Only type \(-1\) will be proven since type 0 follows identically, exchanging h(t) with \(t^{1-\frac{2}{\gamma }}\) and adapting for the differences in scaling that causes.

First, note that a suitable \(K>0\) exists since \(\Delta \) is an elliptic operator of second order. Further, \({\psi }_{\text {hom}}\) and hence also \(\psi -{\psi }_{\text {hom}}\) are smooth waves. In particular, we obtain

$$\begin{aligned}\Vert A-{\mathcal {A}}\Vert _{L^2\left( M\right) }^2=\lim _{t\rightarrow 0}a(t)^6E(t,\psi -{{\psi }_{\text {hom}}})\le a(t_0)^6E(t_0,\psi -{\psi }_{\text {hom}}).\end{aligned}$$

By Theorem 1 for \(\gamma <2\), \(\Delta \left( \frac{\psi -{\overline{\psi }}}{t^{1-\frac{2}{\gamma }}}\right) \rightarrow \Delta (A-{\mathcal {A}})=\Delta A\) holds as \(t\rightarrow 0\) since \(\frac{(\psi -\psi _{\text {hom}})(t,\cdot )}{h(t)}\) converges to \(A-{\mathcal {A}}\) in \(C^2\left( M\right) \), and we obtain with Proposition 5:

$$\begin{aligned}&\,\left( \Vert A-{\mathcal {A}}\Vert _{L^2\left( M\right) }^2+\Vert \Delta (A-{\mathcal {A}})\Vert _{L^2\left( M\right) }^2\right) \\ \le&\,a(t_0)^{6}\left[ E\left( t_0,\psi -{\psi }_{\text {hom}}\right) +E_1\left( t_0,\psi -{\psi }_{\text {hom}}\right) \right] \le \varepsilon ^2 \end{aligned}$$

By definition of K, it now follows that, for any \(x\in M\),

$$\begin{aligned} |A(x)-{\mathcal {A}}|^2\le K^2\left( \Vert A-{\mathcal {A}}\Vert _{L^2\left( M\right) }^2+\Vert \Delta \left( A-{\mathcal {A}}\right) \Vert _{L^2(M)}^2\right) \le K^2\varepsilon ^2\end{aligned}$$

and thus by assumption

$$\begin{aligned} |A(x)|\ge |{\mathcal {A}}|-K\varepsilon >0\,.\end{aligned}$$

\(\square \)

Remark 22

One cannot extend the weaker blow-up criteria within this final subsection to the stiff case, or at least not with a similar approach, which we will now quickly illustrate for the framework associated with \(\kappa =-1\) (similar issues occur in the setting associated with flat space): Referring to (5.2) and looking at the first term on the right hand side, one sees that the energy convergence now no longer holds since, by Proposition 10, one can only obtain

$$\begin{aligned} a(t)^6h(t)^2E\left( t,{\hat{\psi }}\right) \le a(t_0)^6E\left( t_0,{\hat{\psi }}\right) h(t)^2\end{aligned}$$

which would diverge since h(t) diverges logarithmically approaching \(t=0\). Thus, one would need to rescale the energy by some function approaching 0 towards the Big Bang faster than \(a(t)^6\) to obtain any type of energy convergence. This rescaling would then have to be carried over the proof of Lemma 18, or more precisely (5.3), killing both the entire left hand side since we know that term to be bounded by Proposition 5 and also the \(\Vert A\Vert ^2_{L^2\left( M\right) }\)-term on the right hand side used to relate the energies with A. Thus, this Proposition and with it the entire approach to our improved global and pointwise blow-up conditions as in Theorem 20 fail.

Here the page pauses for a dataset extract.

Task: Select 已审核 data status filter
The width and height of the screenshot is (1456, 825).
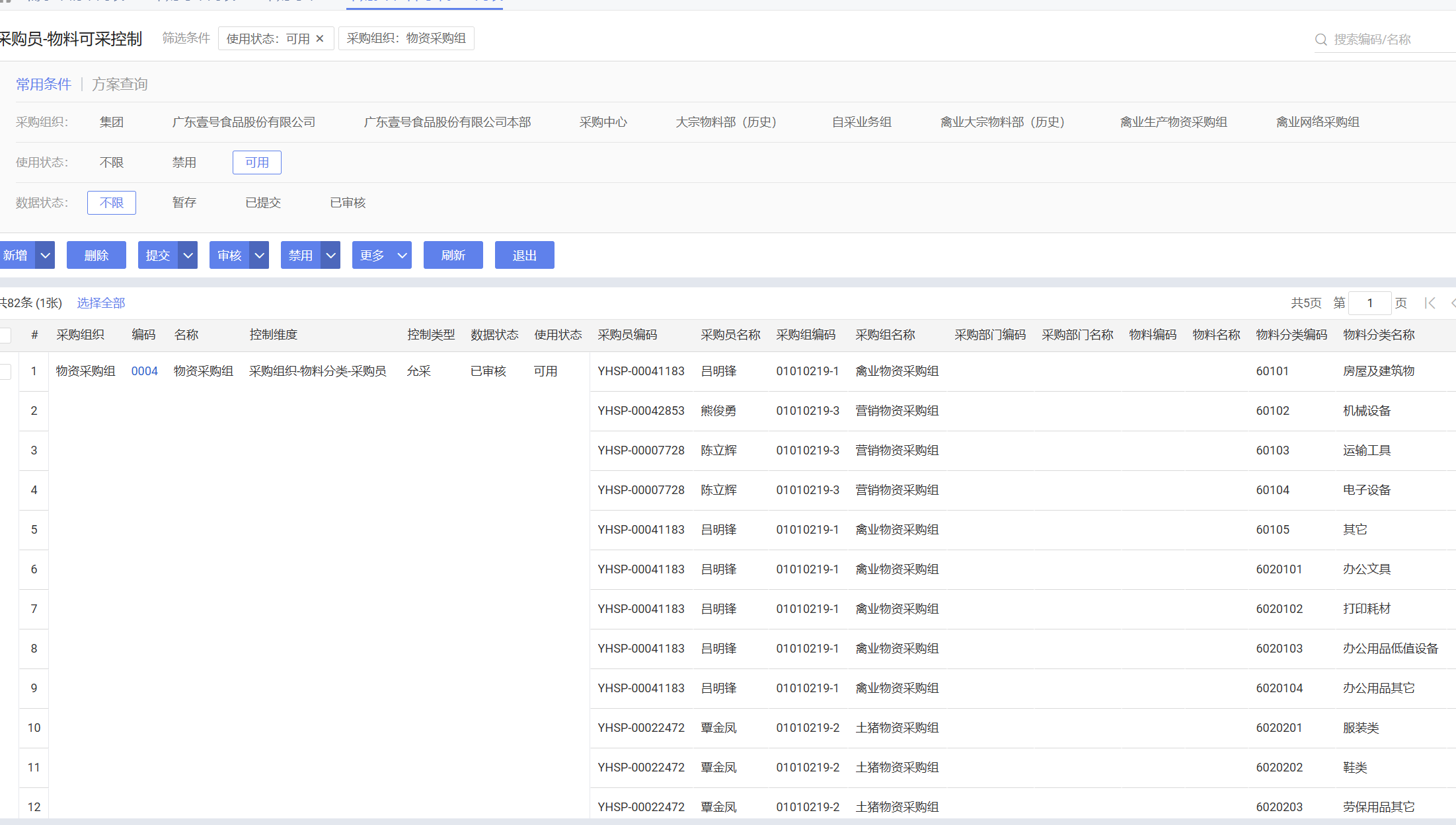Action: [x=348, y=203]
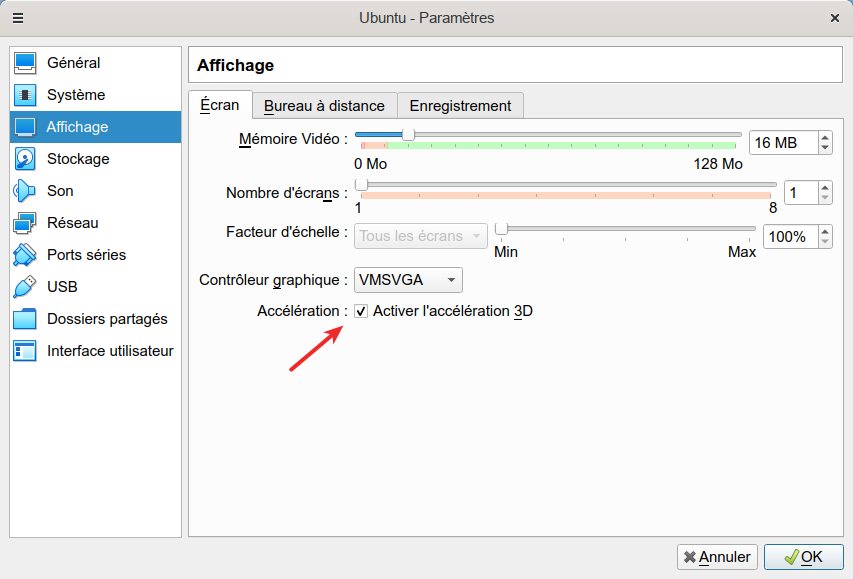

These improved criteria have multiple advantages: The global blow-up conditions only depend on geometric data in so far as they occur within the volume form and the Laplace–Beltrami operator. In particular, no abstract metric-dependent constants arising from Sobolev embedding have to be computed, which makes their application to inhomogeneous geometries significantly easier than Theorem 14. Further, Theorem 21 states similar initial data requirements to Corollary 15, only at lower regularity since, essentially, the highest order blow-up rate is “strong enough” to force energy convergence. On the other hand, only Theorem 14 and Corollary 15 allow to treat one of the most physically relevant cases, the stiff fluid. Altogether, this indicates that the blow-up of matter to FLRW solutions to the Einstein scalar field equations with \(\kappa =-1\) is generic, but that one must likely take some care with the behaviour of suitable energies towards the Big Bang hypersurface and impose somewhat harsh open initial data conditions to see this genericity.